(Dataset excerpts)
....

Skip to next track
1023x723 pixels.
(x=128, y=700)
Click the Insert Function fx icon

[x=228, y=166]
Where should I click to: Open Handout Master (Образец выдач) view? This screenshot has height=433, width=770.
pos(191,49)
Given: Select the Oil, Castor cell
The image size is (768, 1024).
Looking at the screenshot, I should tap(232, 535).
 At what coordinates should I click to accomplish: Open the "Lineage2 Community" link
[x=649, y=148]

....

* _Exercise_
The lines from the one with "The image size is (768, 1024)." through the end of the data above are to be set down exactly, with both boundary lines included and no other lines.

* _Solution below_
The image size is (768, 1024).
Looking at the screenshot, I should tap(232, 535).
 At what coordinates should I click to accomplish: Open the "Lineage2 Community" link
[x=649, y=148]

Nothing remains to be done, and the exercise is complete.